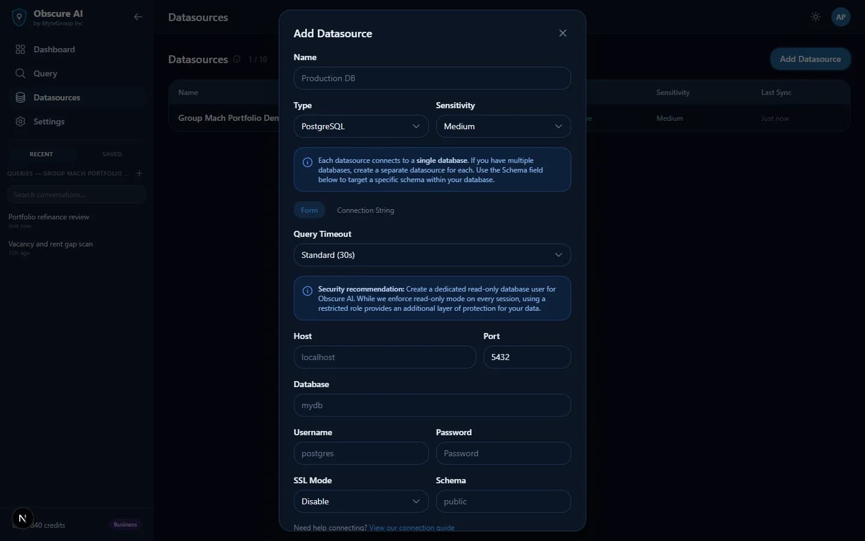Click into the Host input field

(385, 357)
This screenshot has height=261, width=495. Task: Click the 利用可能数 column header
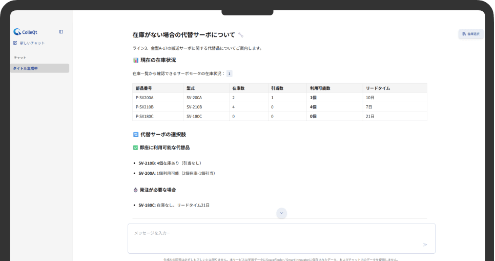tap(320, 88)
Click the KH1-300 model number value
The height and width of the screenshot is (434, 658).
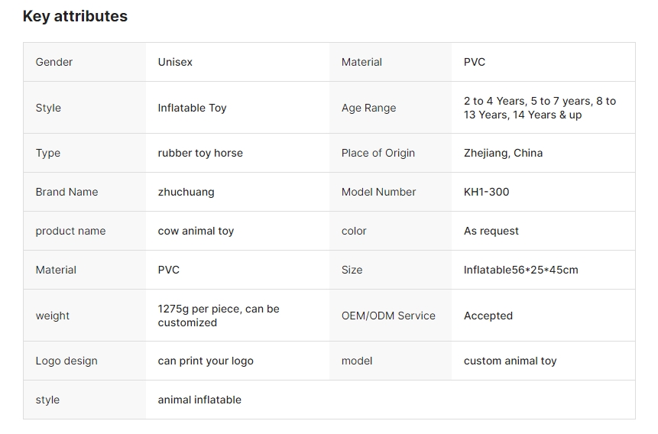(486, 192)
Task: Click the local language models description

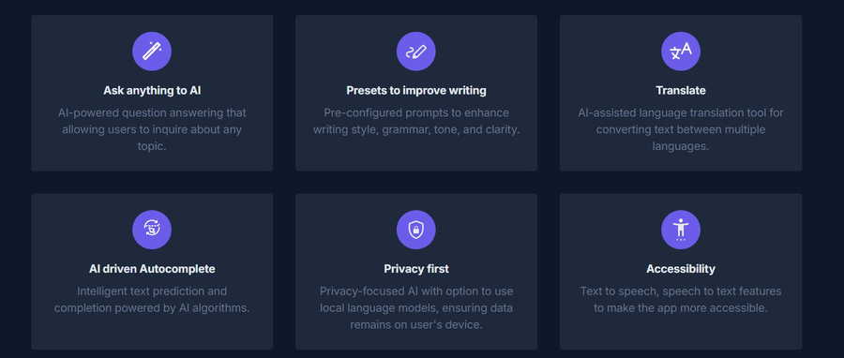Action: [416, 308]
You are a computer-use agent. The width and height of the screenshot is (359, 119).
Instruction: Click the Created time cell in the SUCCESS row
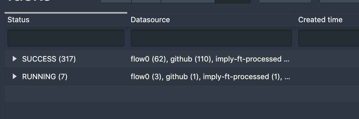coord(327,59)
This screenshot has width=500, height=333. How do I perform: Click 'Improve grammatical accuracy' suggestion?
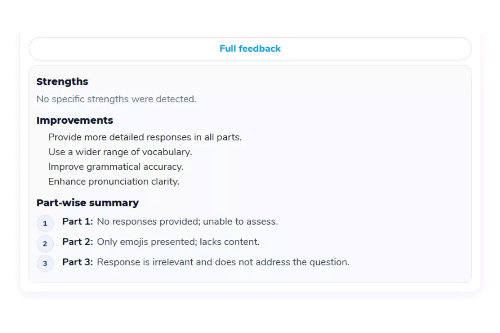pos(116,167)
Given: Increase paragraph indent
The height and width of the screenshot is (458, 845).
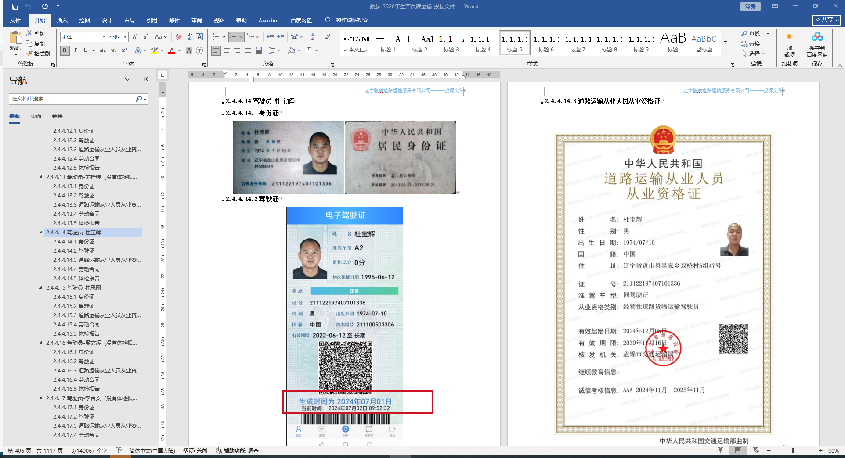Looking at the screenshot, I should (x=281, y=37).
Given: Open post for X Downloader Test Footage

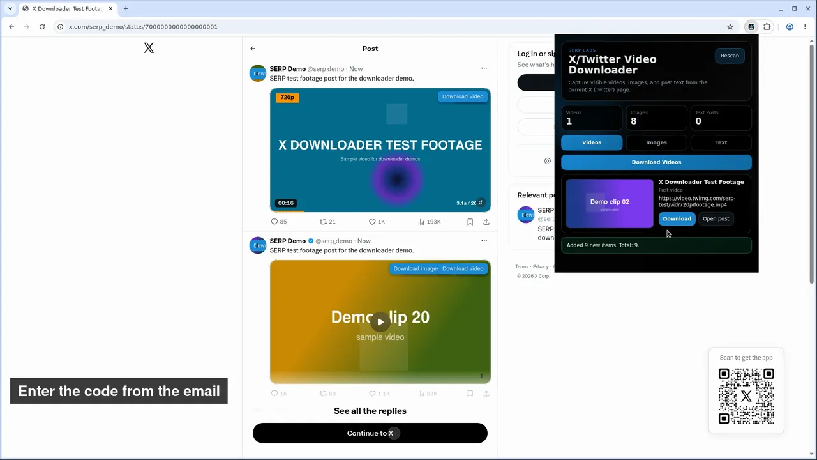Looking at the screenshot, I should pos(716,219).
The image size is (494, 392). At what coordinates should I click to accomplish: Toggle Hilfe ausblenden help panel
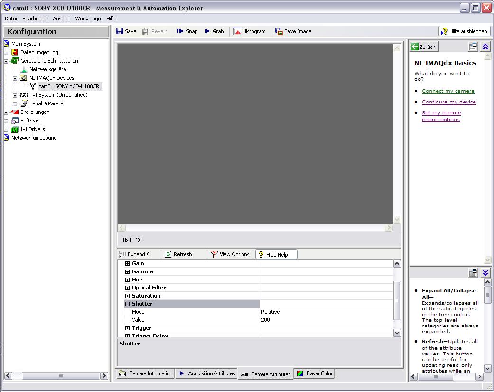pos(464,31)
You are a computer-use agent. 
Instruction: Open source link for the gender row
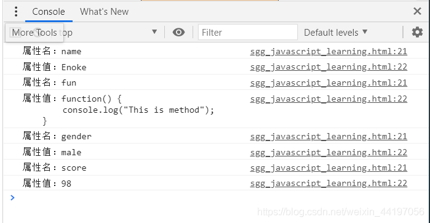328,137
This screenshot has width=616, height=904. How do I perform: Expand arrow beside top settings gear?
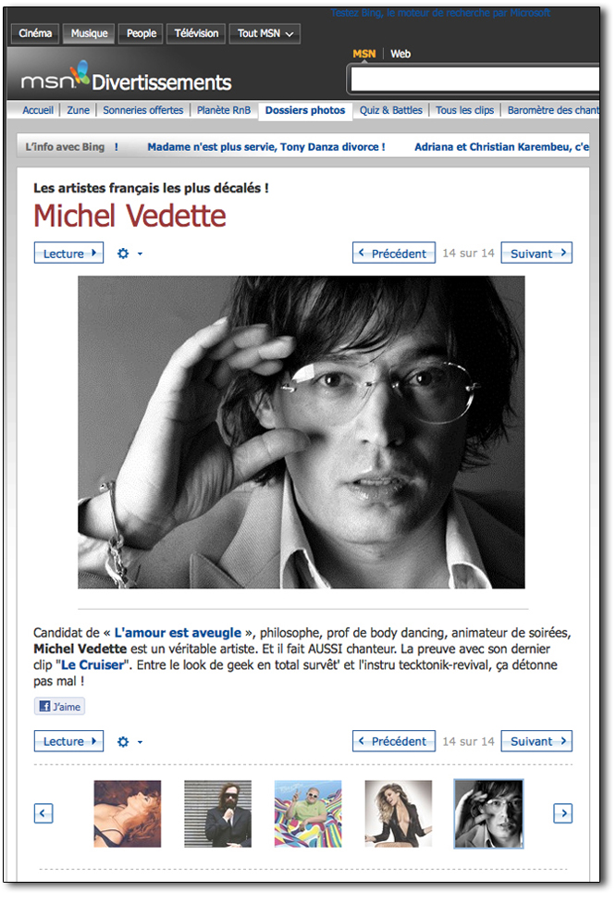pos(140,254)
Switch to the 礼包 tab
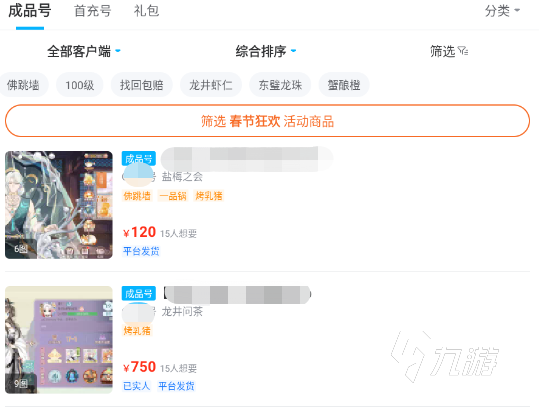 click(146, 11)

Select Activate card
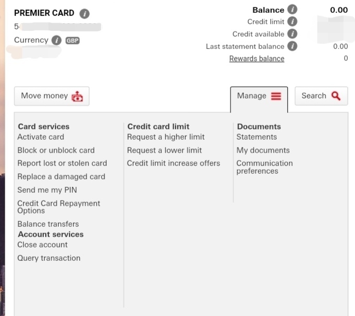tap(41, 137)
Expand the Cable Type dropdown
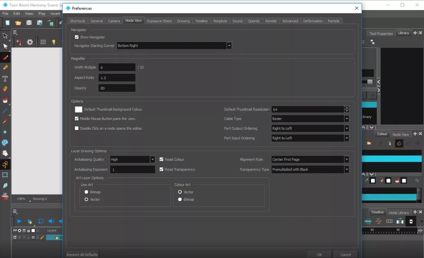Screen dimensions: 424x258 point(347,119)
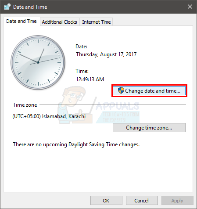
Task: Click the Time zone section heading
Action: click(25, 105)
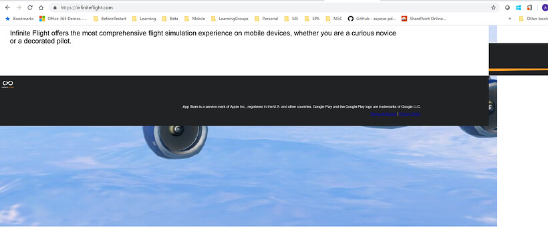Click the Infinite Flight footer logo
This screenshot has height=244, width=548.
[x=8, y=84]
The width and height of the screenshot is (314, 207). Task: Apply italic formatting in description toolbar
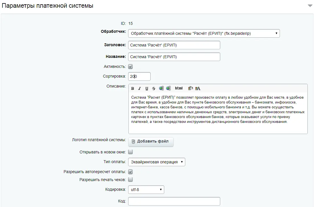[x=140, y=88]
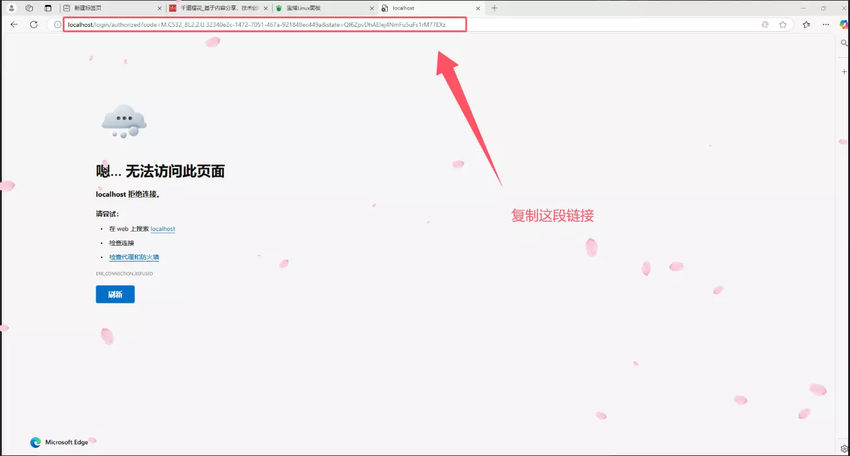Click the highlighted URL in the address bar
Image resolution: width=850 pixels, height=456 pixels.
(262, 24)
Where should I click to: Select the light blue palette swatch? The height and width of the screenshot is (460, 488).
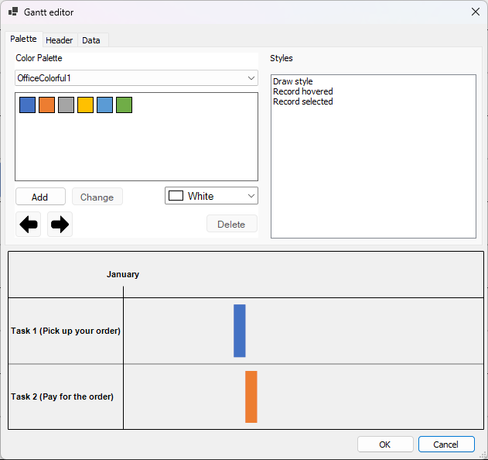[x=104, y=105]
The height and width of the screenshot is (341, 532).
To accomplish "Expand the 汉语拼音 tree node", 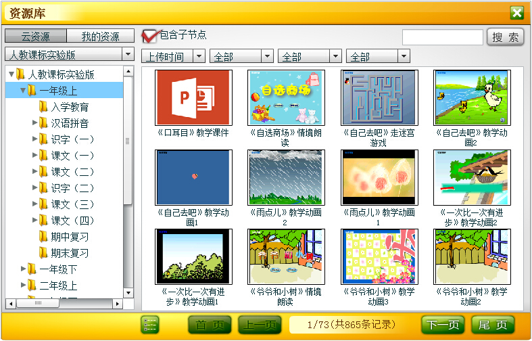I will 35,123.

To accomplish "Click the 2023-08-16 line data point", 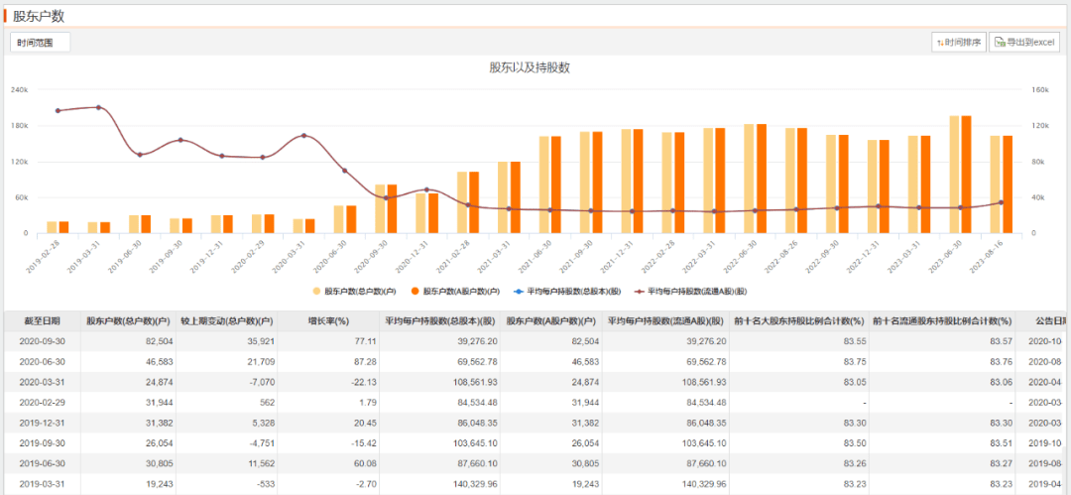I will 1001,202.
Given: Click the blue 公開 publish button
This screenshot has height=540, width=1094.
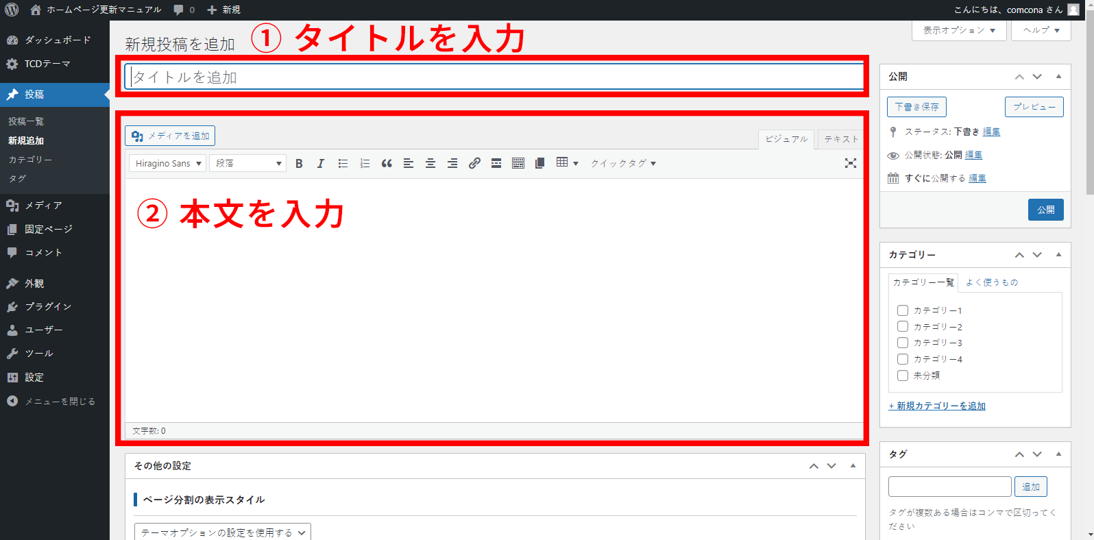Looking at the screenshot, I should (1045, 210).
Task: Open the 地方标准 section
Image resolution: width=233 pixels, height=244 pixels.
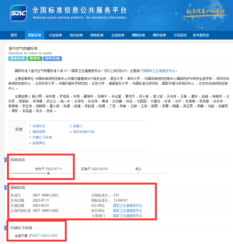Action: pyautogui.click(x=76, y=35)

******

Figure out how many lines of the material include the string "agent", and reply with only that figure.

2